The oil market is complex, with highly variable sources of crude, different extraction and refining techniques, and complex markets for a variety of products. Gordon and Mathews argue that a well-designed “Smart Tax” that is based on a comprehensive lifecycle assessment of the oil supply chain can align the interests of energy producers with the need to cut carbon pollution, stimulating innovation and avoiding perverse incentives. They walk through key implementation details including why refineries are the best point of regulation and the implications for global oil trade. But the first order of business is better information.

It starts with better data

The starting point for smart policies that hold the oil industry to account is better information about pollution from the oil supply chain. Gordon and Mathews lay out a compelling case for a tax policy approach, but regardless of whether the policy instrument is the pollution tax economics textbooks favor, a broad performance standard approach like the California Low Carbon Fuel Standard, or a more narrowly focused performance standard like the methane rules being developed by EPA, good policy must be based on good information.
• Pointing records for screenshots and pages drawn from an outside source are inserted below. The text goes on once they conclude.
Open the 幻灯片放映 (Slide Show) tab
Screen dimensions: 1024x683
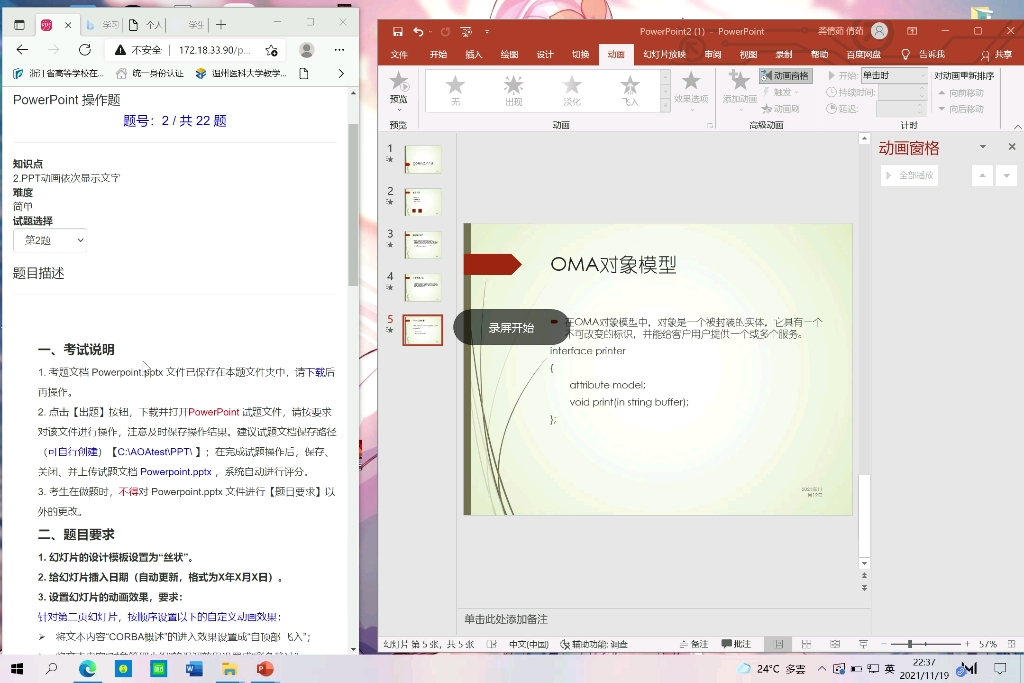click(x=666, y=55)
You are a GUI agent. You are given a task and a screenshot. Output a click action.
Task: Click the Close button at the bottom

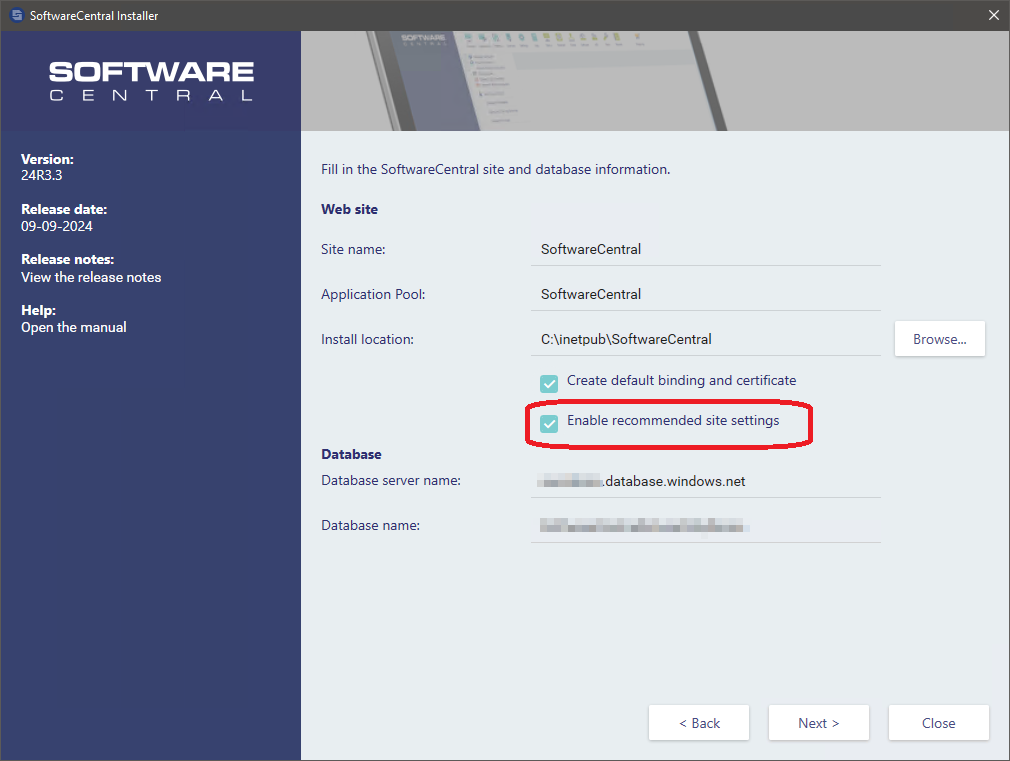click(937, 722)
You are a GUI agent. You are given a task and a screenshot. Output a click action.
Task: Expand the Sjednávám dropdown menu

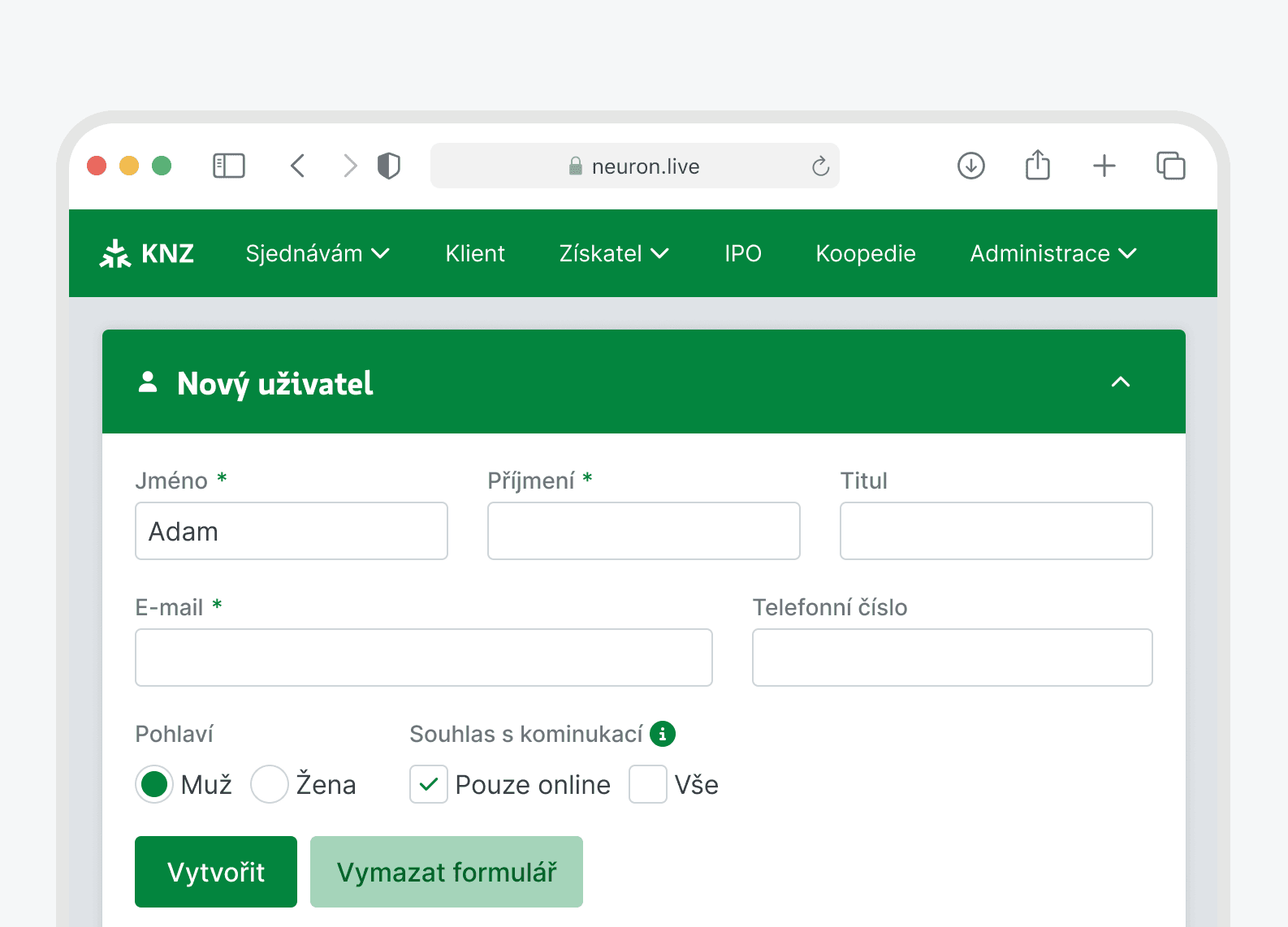click(318, 253)
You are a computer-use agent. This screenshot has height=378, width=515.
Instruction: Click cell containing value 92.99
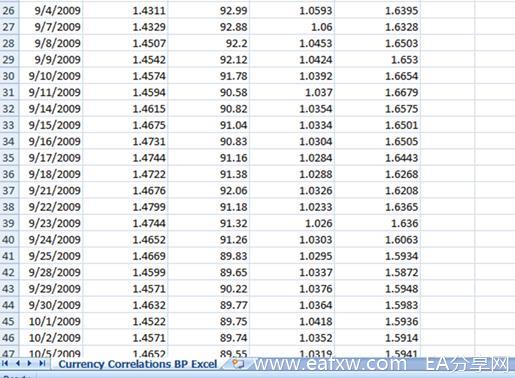[x=209, y=10]
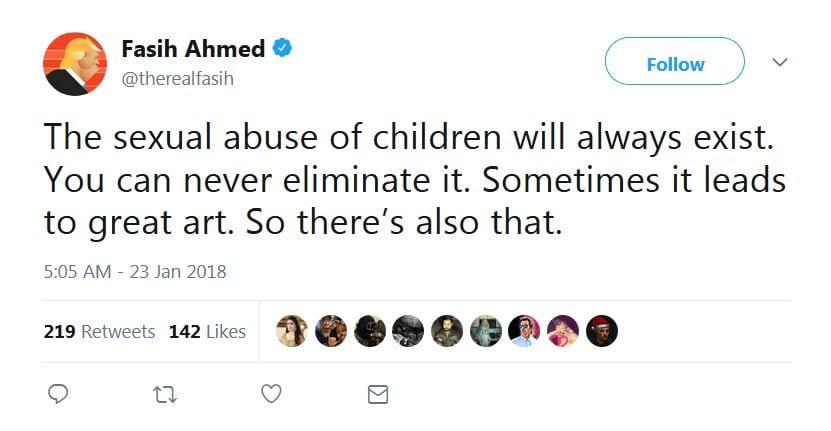Image resolution: width=831 pixels, height=431 pixels.
Task: Expand the tweet options chevron
Action: pyautogui.click(x=781, y=62)
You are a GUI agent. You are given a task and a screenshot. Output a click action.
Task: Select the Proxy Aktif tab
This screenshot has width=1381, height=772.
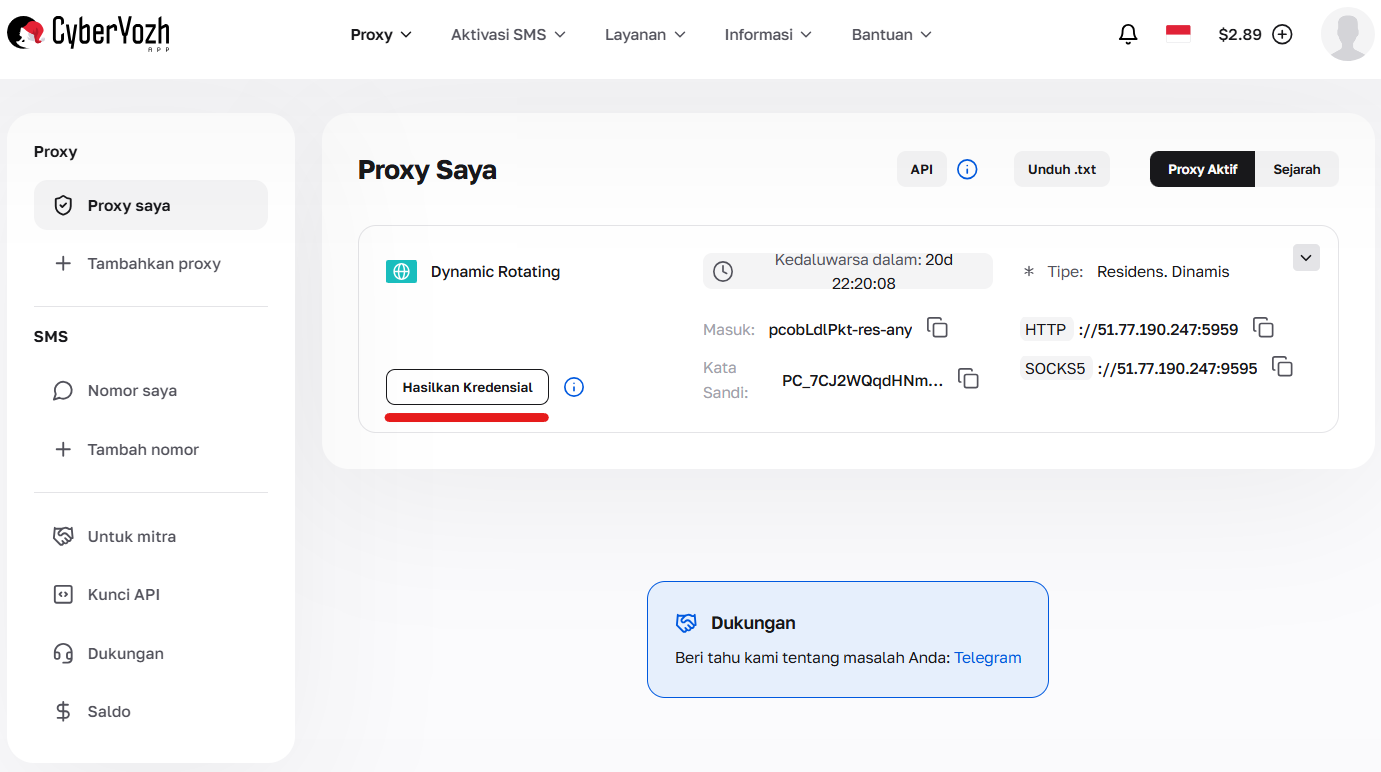(1201, 169)
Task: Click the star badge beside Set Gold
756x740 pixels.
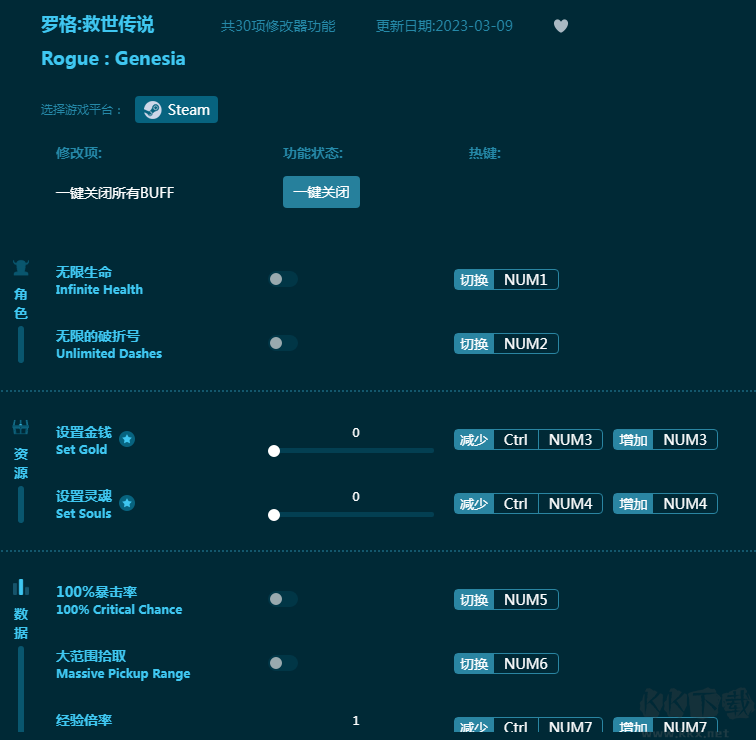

The current information the government collects on pollution from the oil supply chain is scattered and incomplete.

The Energy Information Administration was founded in the 1970s with a charter focused on ensuring reliable access to the energy our economy needed. But where the future of clean transportation is concerned, producing enough gasoline to fuel our cars is no longer the most pressing problem. Instead we need to maintain and improve everyone’s access to mobility while also preserving climate stability. Achieving this goal will require collection, dissemination, and analysis of different information on our fuels by all the stakeholders inside and outside of government.  These two reports point us in that direction.